**Excerpted passage:**
Loki uses Promtail to aggregate logs. Promtail is a logs collector agent that collects, (re)labels and ships logs to Loki. It is built specifically for Loki — an instance of Promtail will run on each Kubernetes node. It uses the exact same service discovery as Prometheus and support similar methods for labeling, transforming, and filtering logs before their ingestion to Loki.

That means that we have to install the Promtail agent in every virtual machine we created in AWS or in OpenStack.

Install Promtail

First thing, check the current release of Promtail here and adjust the script below to target to the actual latest version. We are going to install it in every machine directly from the binaries:

sudo mkdir -p /opt/promtail

sudo wget -qO /opt/promtail/promtail-linux-amd64.gz "https://github.com/grafana/loki/releases/download/v2.7.3/promtail-linux-amd64.zip"

sudo gunzip /opt/promtail/promtail-linux-amd64.gz
sudo chmod a+x /opt/promtail/promtail-linux-amd64
sudo ln -s /opt/promtail/promtail /usr/local/bin/promtail

We are going to definitely configure our Promtail agent to run as a service, so let’s go and create a designated user for that purpose, and add it to the adm group so it can access without problems various log files:

sudo useradd --system promtail
sudo usermod -a -G adm promtail

Adjust the ownership of /opt/promtail:

sudo chown -R promtail:promtail /opt/promtail 

and make a sanity check of Promtail itself and of the created user:

promtail --version
id promtail

We’ll put a pin here and configure Promtail itself and then we will come back to configure Promtail’s daemon.

**Data listing:**

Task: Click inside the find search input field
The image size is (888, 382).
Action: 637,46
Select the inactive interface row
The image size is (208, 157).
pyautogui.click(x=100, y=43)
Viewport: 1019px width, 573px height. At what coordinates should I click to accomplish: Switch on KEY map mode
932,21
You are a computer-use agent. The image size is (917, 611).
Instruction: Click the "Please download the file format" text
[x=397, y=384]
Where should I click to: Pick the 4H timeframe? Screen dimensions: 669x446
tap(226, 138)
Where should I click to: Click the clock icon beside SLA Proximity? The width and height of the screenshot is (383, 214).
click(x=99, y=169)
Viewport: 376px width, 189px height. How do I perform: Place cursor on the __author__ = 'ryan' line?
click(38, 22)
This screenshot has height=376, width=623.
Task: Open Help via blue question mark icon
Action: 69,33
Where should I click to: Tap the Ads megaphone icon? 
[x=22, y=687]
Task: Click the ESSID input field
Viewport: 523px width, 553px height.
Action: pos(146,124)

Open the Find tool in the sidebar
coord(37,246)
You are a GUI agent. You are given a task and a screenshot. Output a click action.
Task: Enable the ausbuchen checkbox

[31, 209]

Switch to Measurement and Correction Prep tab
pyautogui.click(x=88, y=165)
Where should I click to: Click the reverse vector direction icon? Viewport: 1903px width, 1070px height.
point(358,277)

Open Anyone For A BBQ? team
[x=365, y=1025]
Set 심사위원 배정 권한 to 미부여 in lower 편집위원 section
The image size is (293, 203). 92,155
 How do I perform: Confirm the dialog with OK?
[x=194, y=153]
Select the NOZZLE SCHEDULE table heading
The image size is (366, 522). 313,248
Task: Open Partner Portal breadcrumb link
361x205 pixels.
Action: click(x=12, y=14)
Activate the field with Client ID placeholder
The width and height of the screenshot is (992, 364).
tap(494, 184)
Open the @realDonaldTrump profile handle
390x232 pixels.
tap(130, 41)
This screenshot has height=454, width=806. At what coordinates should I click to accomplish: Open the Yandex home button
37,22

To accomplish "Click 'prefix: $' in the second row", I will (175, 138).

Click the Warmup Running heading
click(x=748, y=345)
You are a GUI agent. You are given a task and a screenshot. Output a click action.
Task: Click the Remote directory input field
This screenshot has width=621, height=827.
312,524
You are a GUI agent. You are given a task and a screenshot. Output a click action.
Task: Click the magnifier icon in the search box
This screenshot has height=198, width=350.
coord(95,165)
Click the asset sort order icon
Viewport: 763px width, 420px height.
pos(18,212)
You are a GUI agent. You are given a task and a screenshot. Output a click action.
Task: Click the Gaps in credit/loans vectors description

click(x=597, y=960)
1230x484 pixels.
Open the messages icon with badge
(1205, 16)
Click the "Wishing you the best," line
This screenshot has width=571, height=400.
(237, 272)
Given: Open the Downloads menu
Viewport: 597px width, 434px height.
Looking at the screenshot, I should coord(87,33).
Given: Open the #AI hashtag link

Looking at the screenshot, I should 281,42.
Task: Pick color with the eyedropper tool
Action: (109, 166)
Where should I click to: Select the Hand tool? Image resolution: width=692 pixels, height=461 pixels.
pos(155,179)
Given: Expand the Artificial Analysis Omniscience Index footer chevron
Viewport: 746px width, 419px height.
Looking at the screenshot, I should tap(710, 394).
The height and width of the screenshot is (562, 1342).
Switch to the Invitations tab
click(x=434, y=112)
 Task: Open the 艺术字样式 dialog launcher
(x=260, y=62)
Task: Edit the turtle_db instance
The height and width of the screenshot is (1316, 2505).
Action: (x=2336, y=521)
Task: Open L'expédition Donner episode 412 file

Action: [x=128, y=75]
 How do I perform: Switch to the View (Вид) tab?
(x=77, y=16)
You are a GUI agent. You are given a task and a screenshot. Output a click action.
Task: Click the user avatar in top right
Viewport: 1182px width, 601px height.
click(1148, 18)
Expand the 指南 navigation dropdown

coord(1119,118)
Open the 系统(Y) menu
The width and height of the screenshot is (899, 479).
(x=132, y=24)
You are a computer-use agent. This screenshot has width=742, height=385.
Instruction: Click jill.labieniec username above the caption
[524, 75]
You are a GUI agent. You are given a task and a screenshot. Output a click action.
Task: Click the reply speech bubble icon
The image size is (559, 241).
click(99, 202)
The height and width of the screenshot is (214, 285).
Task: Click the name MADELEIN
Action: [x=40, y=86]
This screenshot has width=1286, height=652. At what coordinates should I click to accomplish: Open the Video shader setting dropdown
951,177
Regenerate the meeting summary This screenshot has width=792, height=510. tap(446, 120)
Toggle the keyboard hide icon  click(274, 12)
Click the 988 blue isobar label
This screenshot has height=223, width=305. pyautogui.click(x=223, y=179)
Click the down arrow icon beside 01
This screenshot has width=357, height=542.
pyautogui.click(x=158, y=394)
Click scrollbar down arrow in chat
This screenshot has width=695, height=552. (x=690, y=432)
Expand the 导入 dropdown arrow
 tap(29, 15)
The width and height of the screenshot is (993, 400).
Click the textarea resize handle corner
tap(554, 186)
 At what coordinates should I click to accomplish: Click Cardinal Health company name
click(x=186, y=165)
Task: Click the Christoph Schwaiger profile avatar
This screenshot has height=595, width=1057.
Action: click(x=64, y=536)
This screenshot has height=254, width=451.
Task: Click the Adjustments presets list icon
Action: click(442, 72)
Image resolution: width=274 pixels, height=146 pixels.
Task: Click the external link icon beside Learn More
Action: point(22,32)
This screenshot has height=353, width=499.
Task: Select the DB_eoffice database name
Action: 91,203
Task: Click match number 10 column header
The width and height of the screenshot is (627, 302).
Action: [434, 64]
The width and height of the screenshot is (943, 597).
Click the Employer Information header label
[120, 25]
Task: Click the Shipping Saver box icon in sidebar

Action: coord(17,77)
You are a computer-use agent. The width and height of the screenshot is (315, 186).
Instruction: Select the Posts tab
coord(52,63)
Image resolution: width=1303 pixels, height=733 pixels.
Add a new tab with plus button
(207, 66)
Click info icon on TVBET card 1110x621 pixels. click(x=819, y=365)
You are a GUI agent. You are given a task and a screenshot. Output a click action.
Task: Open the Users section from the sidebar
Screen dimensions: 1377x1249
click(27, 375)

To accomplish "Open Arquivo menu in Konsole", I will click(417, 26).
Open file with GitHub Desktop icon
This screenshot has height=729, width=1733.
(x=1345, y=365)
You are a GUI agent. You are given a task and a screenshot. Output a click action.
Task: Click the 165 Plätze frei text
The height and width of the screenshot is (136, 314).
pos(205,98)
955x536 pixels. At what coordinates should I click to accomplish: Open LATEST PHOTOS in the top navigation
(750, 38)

**Requirements:**
A: Write out the entire Promtail passage word for word.
B: Put the entries, starting with the first line and going on through the line with "Action: 69,33", into a Markdown table with the columns Nr and Value. Give each line its own row with a running number, and skip blank lines.
The entries have no connection to the Promtail passage.

**Replies:**
A:
Loki uses Promtail to aggregate logs. Promtail is a logs collector agent that collects, (re)labels and ships logs to Loki. It is built specifically for Loki — an instance of Promtail will run on each Kubernetes node. It uses the exact same service discovery as Prometheus and support similar methods for labeling, transforming, and filtering logs before their ingestion to Loki.

That means that we have to install the Promtail agent in every virtual machine we created in AWS or in OpenStack.

Install Promtail

First thing, check the current release of Promtail here and adjust the script below to target to the actual latest version. We are going to install it in every machine directly from the binaries:

sudo mkdir -p /opt/promtail

sudo wget -qO /opt/promtail/promtail-linux-amd64.gz "https://github.com/grafana/loki/releases/download/v2.7.3/promtail-linux-amd64.zip"

sudo gunzip /opt/promtail/promtail-linux-amd64.gz
sudo chmod a+x /opt/promtail/promtail-linux-amd64
sudo ln -s /opt/promtail/promtail /usr/local/bin/promtail

We are going to definitely configure our Promtail agent to run as a service, so let’s go and create a designated user for that purpose, and add it to the adm group so it can access without problems various log files:

sudo useradd --system promtail
sudo usermod -a -G adm promtail

Adjust the ownership of /opt/promtail:

sudo chown -R promtail:promtail /opt/promtail 

and make a sanity check of Promtail itself and of the created user:

promtail --version
id promtail

We’ll put a pin here and configure Promtail itself and then we will come back to configure Promtail’s daemon.

B:
| Nr | Value |
|---|---|
| 1 | Task: Click inside the find search input field |
| 2 | The image size is (888, 382). |
| 3 | Action: 637,46 |
| 4 | Select the inactive interface row |
| 5 | The image size is (208, 157). |
| 6 | pyautogui.click(x=100, y=43) |
| 7 | Viewport: 1019px width, 573px height. At what coordinates should I click to accomplish: Switch on KEY map mode |
| 8 | 932,21 |
| 9 | You are a computer-use agent. The image size is (917, 611). |
| 10 | Instruction: Click the "Please download the file format" text |
| 11 | [x=397, y=384] |
| 12 | Where should I click to: Pick the 4H timeframe? Screen dimensions: 669x446 |
| 13 | tap(226, 138) |
| 14 | Where should I click to: Click the clock icon beside SLA Proximity? The width and height of the screenshot is (383, 214). |
| 15 | click(x=99, y=169) |
| 16 | Viewport: 376px width, 189px height. How do I perform: Place cursor on the __author__ = 'ryan' line? |
| 17 | click(38, 22) |
| 18 | This screenshot has height=376, width=623. |
| 19 | Task: Open Help via blue question mark icon |
| 20 | Action: 69,33 |